Todays blog post has been written by Student Anne Griffin – Pet Portrait Art Course. We hope that you enjoy reading Annes experiences and viewing her wonderful artwork. We wish Anne all the best for her future paintings and drawings.
I am London Art College student Anne Griffin. A good friend and I were discussing one day where our art was taking us and we decided to enrol together with the London Art College on the Pet Portrait Diploma course. What an great idea this was. We found it a lot more challenging than we expected but were able to support each other through all the periods of self doubt in producing our work and submitting it for assessment. Our tutor Gayle Mason was excellent in judging our strengths and weaknesses. She pushed us into a much higher standard than we dreamt we could achieve. Gayle did not miss anything in her critiques – even a misplaced whisker. She was also generous in her praise and whilst we suffered agonies over every submission we always felt she had made a very good assessment. Gayle was very generous with her time and in sharing her knowledge and made us feel that our success was her success as well. She has given us the benefit of her experience in promoting ourselves for commissions and instilled a sense of self worth and belief in our ability.
The Final Submission
Our final submission was a mock commission for a painting of two dogs. We had to produce an advertising pamphlet and a client brief in the form of a letter. The masthead to be of our own design detailing the client’s requirements. It needed to offer advice and recommendations as to the most suitable medium and composition; sketches were required for this purpose. The two dogs I chose were from my own reference photos taken in two different places while on a motorcycling tour in Northern Spain the previous year. They were from different areas and different breeds. I was inspired to place them in such a way as to show a close bond and take advantage of their different sizes to try to create a protective feeling in the larger dog over the smaller. I think this worked well and the closeness was enhanced by the background of foliage against a fence in close proximity. There were many challenges in scale and detail but I gave it my best shot and awaited my results with trepidation. You can imagine my delight to find that I had been awarded a distinction, as had my friend for her submission.

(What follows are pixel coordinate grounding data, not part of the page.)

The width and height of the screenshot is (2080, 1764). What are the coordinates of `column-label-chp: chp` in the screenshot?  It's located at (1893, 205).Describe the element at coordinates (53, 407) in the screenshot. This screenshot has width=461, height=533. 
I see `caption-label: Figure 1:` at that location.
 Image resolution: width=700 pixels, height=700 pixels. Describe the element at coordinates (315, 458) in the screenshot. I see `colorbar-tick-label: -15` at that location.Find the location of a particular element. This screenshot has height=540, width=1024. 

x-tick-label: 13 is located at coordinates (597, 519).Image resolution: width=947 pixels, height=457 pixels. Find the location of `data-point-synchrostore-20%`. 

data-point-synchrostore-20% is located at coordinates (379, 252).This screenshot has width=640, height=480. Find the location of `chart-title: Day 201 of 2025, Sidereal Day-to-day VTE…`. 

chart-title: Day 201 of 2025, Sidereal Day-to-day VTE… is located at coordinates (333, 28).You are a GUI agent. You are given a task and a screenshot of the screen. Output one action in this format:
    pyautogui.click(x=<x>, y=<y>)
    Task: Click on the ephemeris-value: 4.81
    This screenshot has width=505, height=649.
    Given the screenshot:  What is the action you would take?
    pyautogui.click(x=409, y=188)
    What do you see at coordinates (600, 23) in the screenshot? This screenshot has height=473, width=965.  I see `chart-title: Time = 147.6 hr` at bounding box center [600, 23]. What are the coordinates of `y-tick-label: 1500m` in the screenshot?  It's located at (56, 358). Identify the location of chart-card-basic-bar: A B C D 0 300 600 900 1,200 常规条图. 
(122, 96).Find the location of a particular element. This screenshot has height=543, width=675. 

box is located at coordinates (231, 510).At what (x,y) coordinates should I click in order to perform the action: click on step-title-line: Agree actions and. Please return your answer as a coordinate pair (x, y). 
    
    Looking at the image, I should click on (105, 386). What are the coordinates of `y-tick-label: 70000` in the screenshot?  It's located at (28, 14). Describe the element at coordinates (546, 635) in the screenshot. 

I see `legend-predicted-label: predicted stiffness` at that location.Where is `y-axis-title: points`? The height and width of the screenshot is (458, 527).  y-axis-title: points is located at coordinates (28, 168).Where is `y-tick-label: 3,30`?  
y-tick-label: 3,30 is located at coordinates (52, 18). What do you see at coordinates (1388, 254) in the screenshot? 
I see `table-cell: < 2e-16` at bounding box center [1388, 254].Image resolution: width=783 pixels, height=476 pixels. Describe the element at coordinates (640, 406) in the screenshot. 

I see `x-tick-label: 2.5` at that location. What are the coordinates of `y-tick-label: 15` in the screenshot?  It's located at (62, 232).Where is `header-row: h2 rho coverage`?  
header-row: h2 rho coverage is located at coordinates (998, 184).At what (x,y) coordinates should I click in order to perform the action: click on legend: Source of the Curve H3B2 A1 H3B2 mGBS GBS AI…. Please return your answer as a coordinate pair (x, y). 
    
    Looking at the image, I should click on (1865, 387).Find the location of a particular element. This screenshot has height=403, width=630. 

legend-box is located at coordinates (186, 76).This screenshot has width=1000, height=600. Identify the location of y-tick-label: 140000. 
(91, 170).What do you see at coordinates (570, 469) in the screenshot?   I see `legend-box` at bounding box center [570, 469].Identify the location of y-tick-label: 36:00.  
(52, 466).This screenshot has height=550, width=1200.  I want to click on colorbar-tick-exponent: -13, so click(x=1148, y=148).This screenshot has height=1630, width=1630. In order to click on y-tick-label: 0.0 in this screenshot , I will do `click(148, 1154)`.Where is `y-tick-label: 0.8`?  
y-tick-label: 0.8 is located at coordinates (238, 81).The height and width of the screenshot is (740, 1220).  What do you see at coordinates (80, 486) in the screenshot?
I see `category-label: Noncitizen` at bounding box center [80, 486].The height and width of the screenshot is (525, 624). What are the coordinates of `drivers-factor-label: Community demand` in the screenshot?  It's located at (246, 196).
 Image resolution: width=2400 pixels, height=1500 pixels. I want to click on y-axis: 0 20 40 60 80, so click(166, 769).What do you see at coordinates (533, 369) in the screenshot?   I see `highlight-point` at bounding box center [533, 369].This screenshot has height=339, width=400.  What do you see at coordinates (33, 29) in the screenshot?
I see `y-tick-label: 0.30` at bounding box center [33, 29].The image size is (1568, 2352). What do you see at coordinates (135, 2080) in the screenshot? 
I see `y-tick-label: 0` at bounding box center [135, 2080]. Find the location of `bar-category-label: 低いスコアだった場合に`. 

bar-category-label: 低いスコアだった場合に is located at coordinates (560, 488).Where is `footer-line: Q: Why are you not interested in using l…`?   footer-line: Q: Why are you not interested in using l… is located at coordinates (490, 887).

Gayle taught me to be ultra observant, to measure scale accurately, to check tone against a greyscale. She also encouraged me to take short breaks, reconsider and correct where necessary, and never to be satisfied until I could give no more. I will always strive for this level of commitment, and work through problems to achieve a standard of excellence. I have seen this standard in Gayle’s own artwork and she is inspiring me now to tackle wildlife as well as domestic pets, using the skills she has instilled in me.
We worked hard to finish the course well within the time limit and set our own schedule to do so. This helped us keep focussed and allowed us a margin of time at the end should it have been necessary.
From my own experience I cannot recommend highly enough the course content. It was structured to take the student in measured steps towards the final skills required. This was even more apparent in hindsight when I looked back through my portfolio and submissions.
Thank you London Art College and a special thank you to Gayle Mason.